STATED TASK:
Echo every item below verbatim, line for line, with no changes.

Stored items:
************

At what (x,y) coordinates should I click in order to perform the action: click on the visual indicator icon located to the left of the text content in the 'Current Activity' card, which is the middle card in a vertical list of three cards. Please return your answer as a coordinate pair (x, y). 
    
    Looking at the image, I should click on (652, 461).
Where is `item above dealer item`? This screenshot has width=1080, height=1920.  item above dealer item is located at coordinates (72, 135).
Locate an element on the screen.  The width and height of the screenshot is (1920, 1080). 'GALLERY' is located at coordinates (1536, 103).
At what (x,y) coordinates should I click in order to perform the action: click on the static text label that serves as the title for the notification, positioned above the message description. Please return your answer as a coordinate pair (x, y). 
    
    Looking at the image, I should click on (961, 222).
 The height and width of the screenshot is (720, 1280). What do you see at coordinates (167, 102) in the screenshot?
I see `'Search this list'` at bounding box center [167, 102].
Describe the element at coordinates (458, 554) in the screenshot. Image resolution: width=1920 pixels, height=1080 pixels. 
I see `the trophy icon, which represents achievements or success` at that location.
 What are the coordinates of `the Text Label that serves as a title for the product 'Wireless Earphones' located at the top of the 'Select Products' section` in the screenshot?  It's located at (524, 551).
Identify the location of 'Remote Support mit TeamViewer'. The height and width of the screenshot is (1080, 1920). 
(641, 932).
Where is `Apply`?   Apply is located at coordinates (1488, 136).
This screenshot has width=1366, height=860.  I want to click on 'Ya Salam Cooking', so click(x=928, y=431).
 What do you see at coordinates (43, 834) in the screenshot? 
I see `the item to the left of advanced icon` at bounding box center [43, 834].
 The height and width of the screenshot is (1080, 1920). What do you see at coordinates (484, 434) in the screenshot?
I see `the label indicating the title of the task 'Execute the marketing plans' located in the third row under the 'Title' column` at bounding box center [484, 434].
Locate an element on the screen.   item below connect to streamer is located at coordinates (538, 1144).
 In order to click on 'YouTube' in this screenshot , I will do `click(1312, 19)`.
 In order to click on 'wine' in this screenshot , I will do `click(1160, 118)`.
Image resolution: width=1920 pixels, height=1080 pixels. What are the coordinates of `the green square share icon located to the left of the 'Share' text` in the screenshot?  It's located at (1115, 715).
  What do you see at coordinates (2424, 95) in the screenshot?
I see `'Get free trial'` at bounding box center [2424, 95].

************

THE OUTPUT:
At what (x,y) coordinates should I click in order to perform the action: click on the visual indicator icon located to the left of the text content in the 'Current Activity' card, which is the middle card in a vertical list of three cards. Please return your answer as a coordinate pair (x, y). 
    
    Looking at the image, I should click on (652, 461).
Where is `item above dealer item`? This screenshot has width=1080, height=1920.  item above dealer item is located at coordinates (72, 135).
Locate an element on the screen.  The width and height of the screenshot is (1920, 1080). 'GALLERY' is located at coordinates (1536, 103).
At what (x,y) coordinates should I click in order to perform the action: click on the static text label that serves as the title for the notification, positioned above the message description. Please return your answer as a coordinate pair (x, y). 
    
    Looking at the image, I should click on (961, 222).
 The height and width of the screenshot is (720, 1280). What do you see at coordinates (167, 102) in the screenshot?
I see `'Search this list'` at bounding box center [167, 102].
Describe the element at coordinates (458, 554) in the screenshot. Image resolution: width=1920 pixels, height=1080 pixels. 
I see `the trophy icon, which represents achievements or success` at that location.
 What are the coordinates of `the Text Label that serves as a title for the product 'Wireless Earphones' located at the top of the 'Select Products' section` in the screenshot?  It's located at (524, 551).
Identify the location of 'Remote Support mit TeamViewer'. The height and width of the screenshot is (1080, 1920). 
(641, 932).
Where is `Apply`?   Apply is located at coordinates (1488, 136).
This screenshot has width=1366, height=860.  I want to click on 'Ya Salam Cooking', so click(x=928, y=431).
 What do you see at coordinates (43, 834) in the screenshot? 
I see `the item to the left of advanced icon` at bounding box center [43, 834].
 The height and width of the screenshot is (1080, 1920). What do you see at coordinates (484, 434) in the screenshot?
I see `the label indicating the title of the task 'Execute the marketing plans' located in the third row under the 'Title' column` at bounding box center [484, 434].
Locate an element on the screen.   item below connect to streamer is located at coordinates (538, 1144).
 In order to click on 'YouTube' in this screenshot , I will do `click(1312, 19)`.
 In order to click on 'wine' in this screenshot , I will do `click(1160, 118)`.
Image resolution: width=1920 pixels, height=1080 pixels. What are the coordinates of `the green square share icon located to the left of the 'Share' text` in the screenshot?  It's located at (1115, 715).
  What do you see at coordinates (2424, 95) in the screenshot?
I see `'Get free trial'` at bounding box center [2424, 95].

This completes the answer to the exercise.